Kisqali can work in combination with an aromatase inhibitor in premenopausal, perimenopausal, and postmenopausal women diagnosed with advanced-stage or metastatic, hormone-receptor-positive, HER2-negative breast cancer that hasn’t been treated with hormonal therapy yet.
Premenopausal and perimenopausal women treated with Kisqali also should be treated with a luteinizing hormone-releasing hormone agonist, such as Zoladex (chemical name: goserelin), to suppress ovarian function.
Kisqali also can work in combination with Faslodex (chemical name: fulvestrant) in postmenopausal women diagnosed with advanced-stage or metastatic, hormone-receptor-positive, HER2-negative breast cancer that hasn’t been treated with hormonal therapy yet, or that has grown while be treated with a different hormonal therapy.
Advanced-stage breast cancer is cancer that has come back (recurred) or spread beyond the breast to the chest wall below the breast. Metastatic breast cancer is advanced-stage cancer that has spread to parts of the body away from the breast, such as the bones or liver.
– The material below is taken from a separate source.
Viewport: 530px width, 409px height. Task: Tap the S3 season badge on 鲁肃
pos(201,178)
Both Faslodex, an estrogen receptor downregulator (ERD), and the aromatase inhibitors are types of hormonal therapy medicines used to treat hormone-receptor-positive breast cancer.
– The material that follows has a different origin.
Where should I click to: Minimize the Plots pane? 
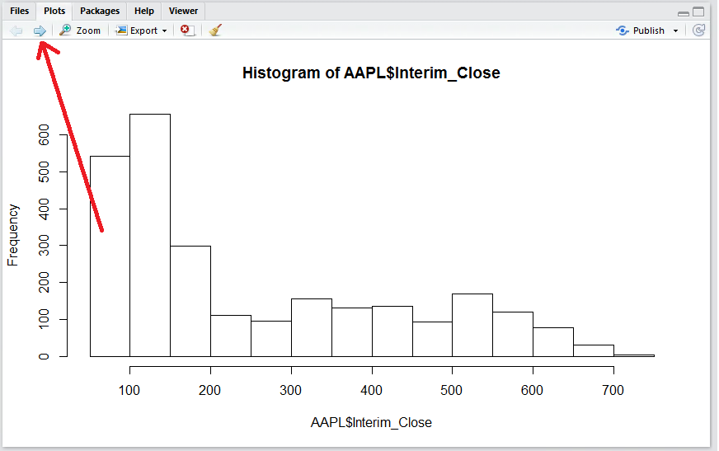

Faslodex and the aromatase inhibitors are commonly used to treat postmenopausal women. The aromatase inhibitors can be used to treat premenopausal women if ovarian function is suppressed.
There are three aromatase inhibitors:
- Arimidex (chemical name: anastrozole)
- Aromasin (chemical name: exemestane)
- Femara (chemical name: letrozole)
Hormonal therapy medicines treat hormone-receptor-positive breast cancers in two ways:
- by lowering the amount of the hormone estrogen in the body
- by blocking the action of estrogen on breast cancer cells
To find out if a cancer is estrogen-receptor-positive, most testing labs use a special staining process that makes the hormone receptors show up in a tissue sample. The test is called an immunohistochemical staining assay, or ImmunoHistoChemistry (IHC). Not all labs use the same method for analyzing the results of the test, and they do not have to report the results in exactly the same way. So you may see any of the following on your pathology report:
- A percentage that tells you how many cells out of 100 stain positive for hormone receptors. You will see a number between 0% (none have receptors) and 100% (all have receptors).
- An Allred score between 0 and 8. This scoring system is named for the doctor who developed it. The system looks at what percentage of cells test positive for hormone receptors, along with how well the receptors show up after staining (this is called “intensity”). This information is then combined to score the sample on a scale from 0 to 8. The higher the score, the more receptors were found and the easier they were to see in the sample.
- The word “positive” or “negative.”
Different labs have different cutoff points for calling the cancer either “hormone-receptor-positive” or “hormone-receptor-negative.” For example, if less than 10% of your cells — or fewer than 1 in 10 — stain positive, one lab might call this a negative result. Another lab might consider this positive, even though it is a low result. Research studies have shown that even cancers with low numbers of hormone receptors may respond to hormonal therapy.
A score of “0” generally means that hormonal therapy will not be helpful in treating the breast cancer. When the score is 0, the cancer is called hormone-receptor-negative.
Sometimes, a report will come back from the laboratory saying that the hormone status is “unknown.” If you receive a result of “unknown,” ask your doctor what this means, and ask what further steps should be taken to determine your hormone receptor status.
Talk with your doctor to make sure that your test is done by a laboratory with a great deal of experience in hormone receptor testing. The more tests the lab does, the more accurate your results are likely to be. If you receive a negative test result, ask for a complete explanation as to why the cancer is considered hormone-receptor-negative. Talk to your doctor about the criteria that were used to determine the negative status and whether the results should be looked at again.